What the task asks — Leave the images out. Give every line below again, precisely.

Records for the task —
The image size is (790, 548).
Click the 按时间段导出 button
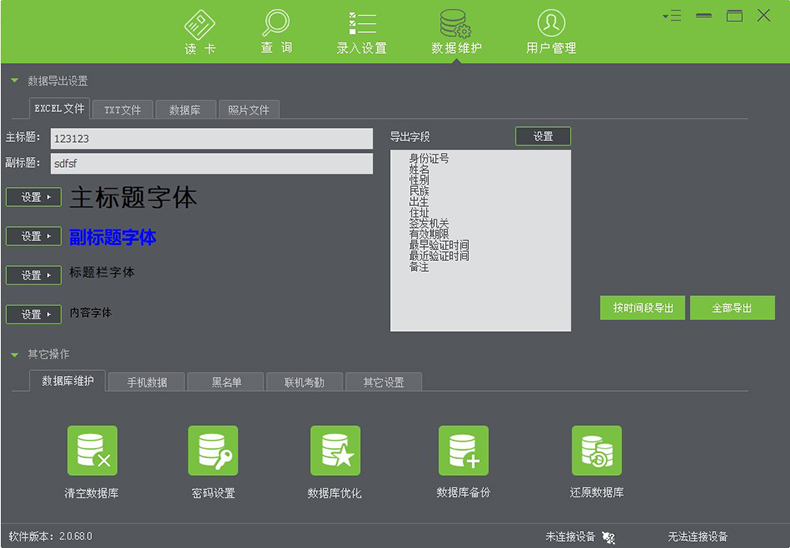pos(643,308)
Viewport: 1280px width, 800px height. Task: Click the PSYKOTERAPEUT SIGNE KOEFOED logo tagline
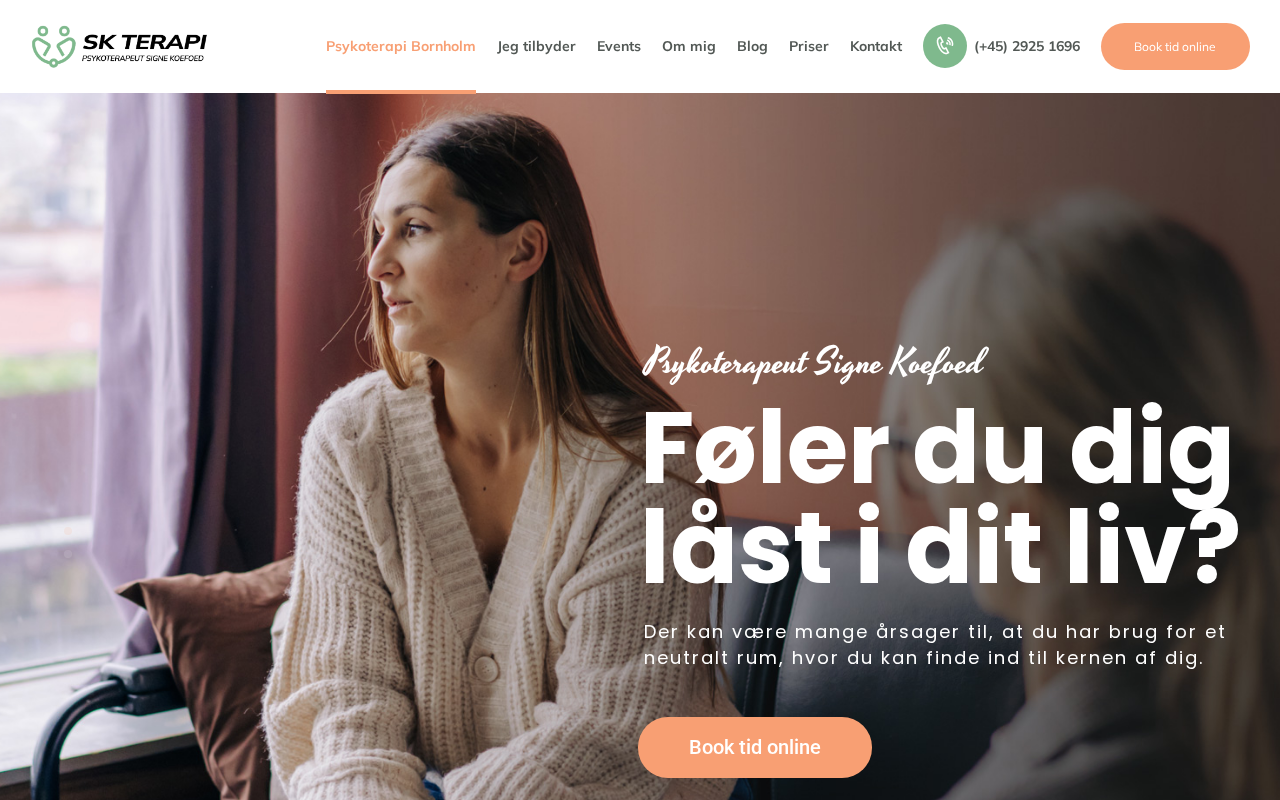[143, 58]
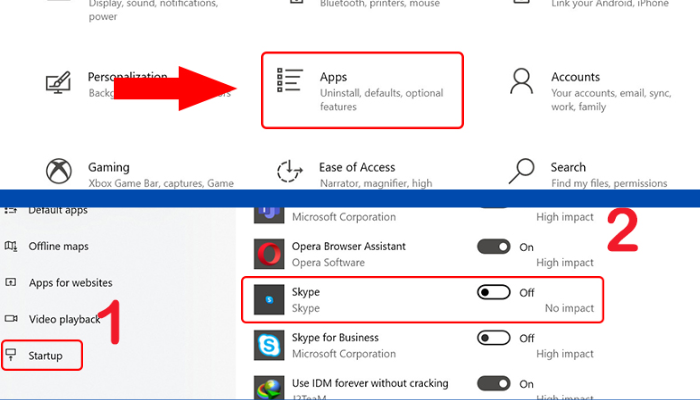
Task: Click the Opera Browser Assistant icon
Action: click(x=268, y=254)
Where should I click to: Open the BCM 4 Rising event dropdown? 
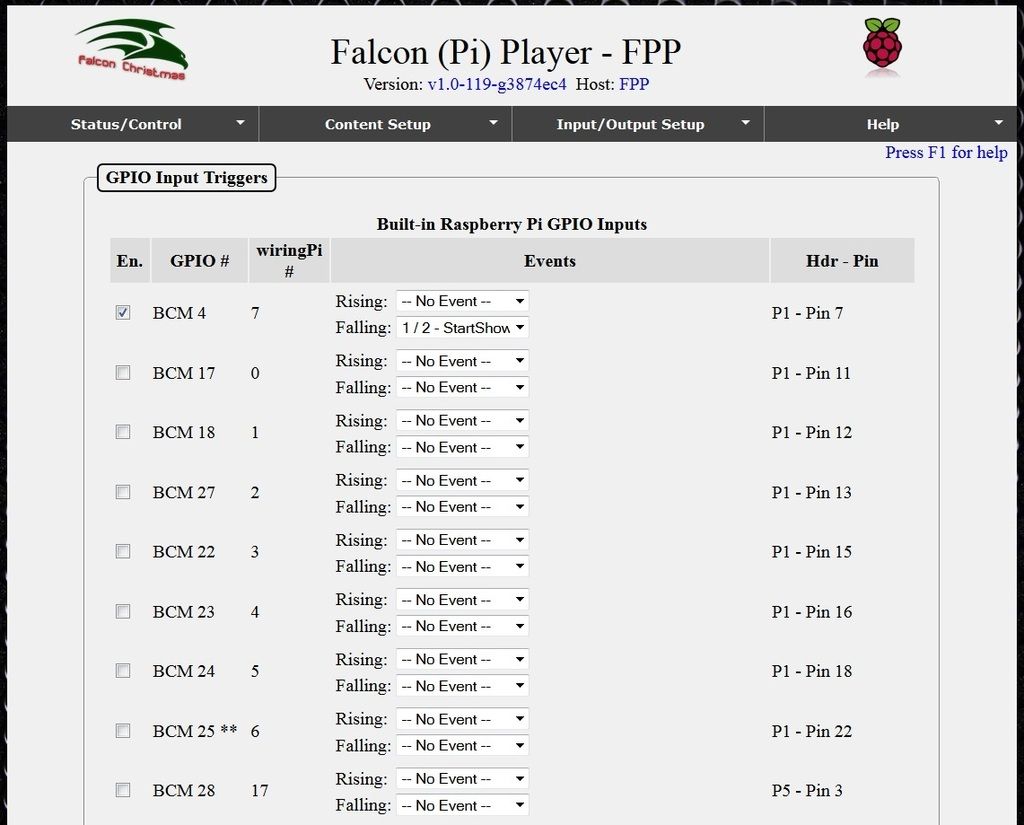click(462, 301)
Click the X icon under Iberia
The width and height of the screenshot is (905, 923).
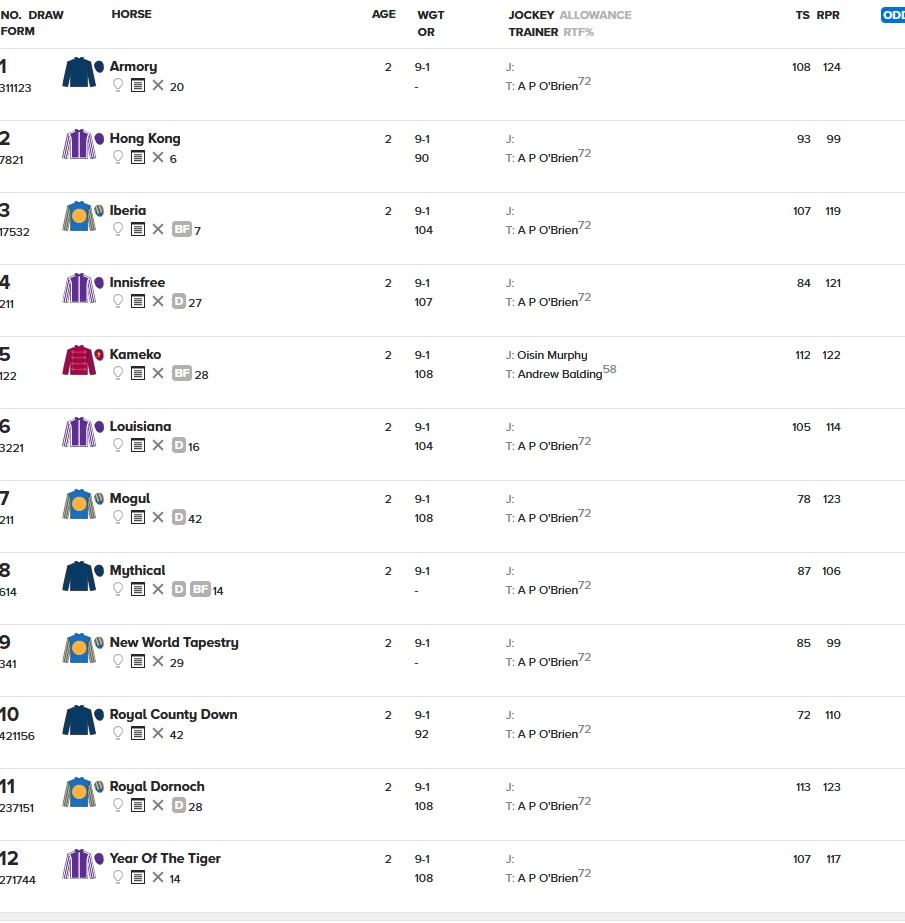click(157, 230)
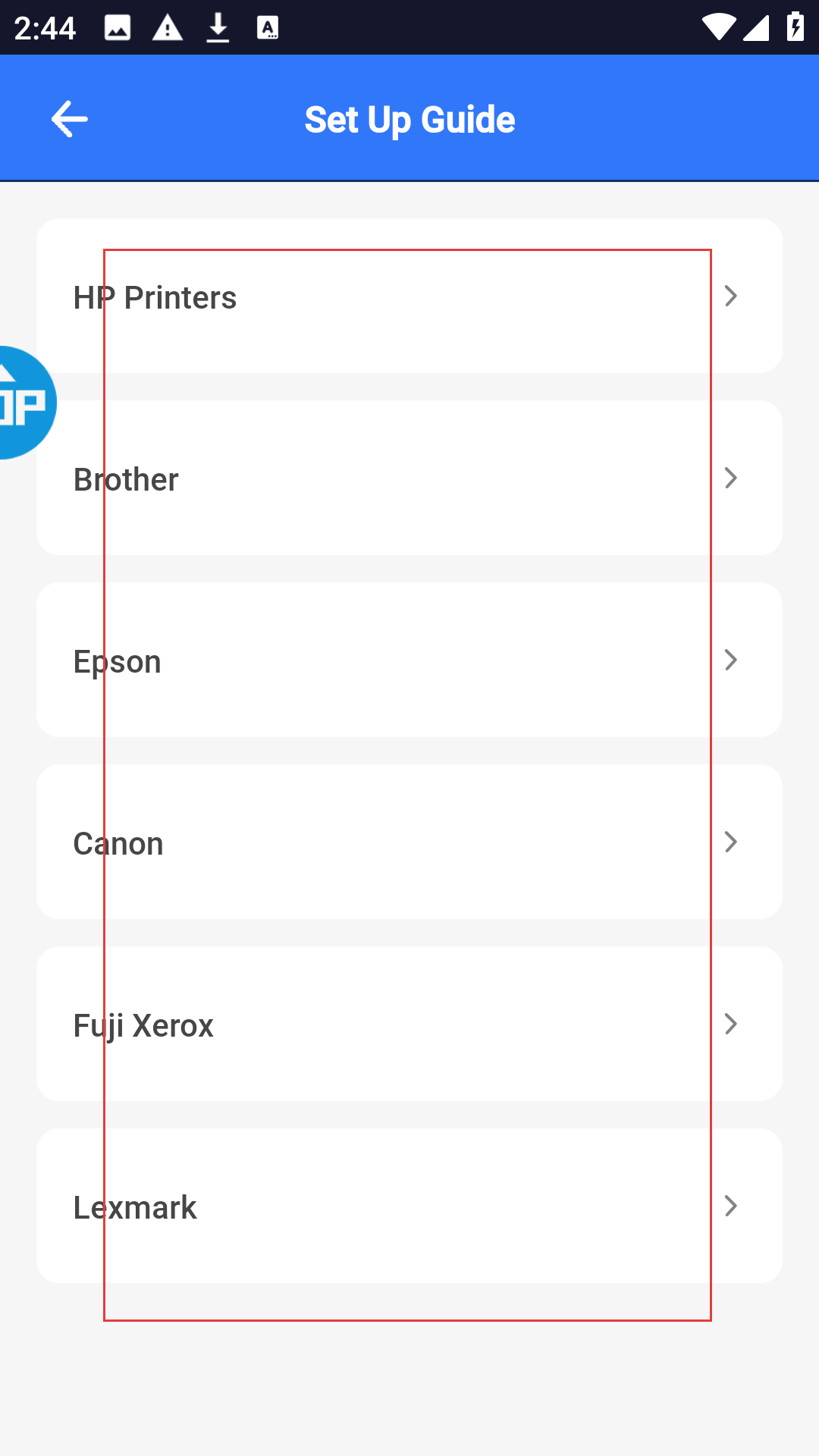
Task: Expand Epson chevron arrow
Action: coord(730,660)
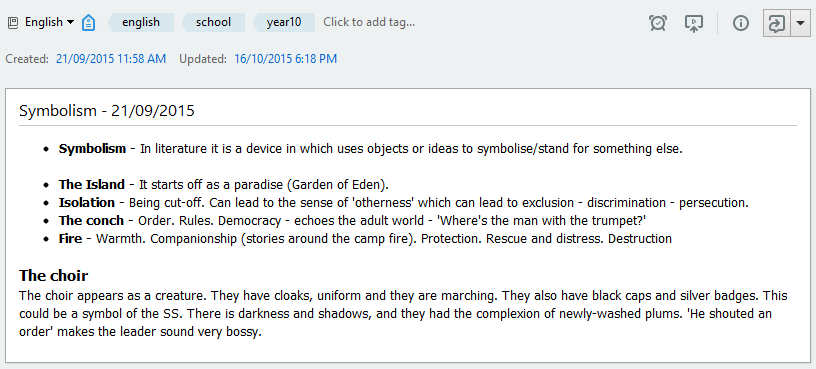Select the 'year10' tag
The width and height of the screenshot is (816, 369).
click(284, 22)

Exercise response —
The image size is (790, 548).
Click the 按时间段导出 button
pos(643,308)
Viewport: 1280px width, 800px height. Task: Click the PSYKOTERAPEUT SIGNE KOEFOED logo tagline
[143, 58]
Task: Click the Opera Browser Assistant icon
Action: click(x=268, y=254)
Where should I click to: Open the BCM 4 Rising event dropdown? 
click(462, 301)
Click the X icon under Iberia
The width and height of the screenshot is (905, 923).
click(157, 230)
Task: Expand Epson chevron arrow
Action: coord(730,660)
Select the 'year10' tag
The width and height of the screenshot is (816, 369).
click(284, 22)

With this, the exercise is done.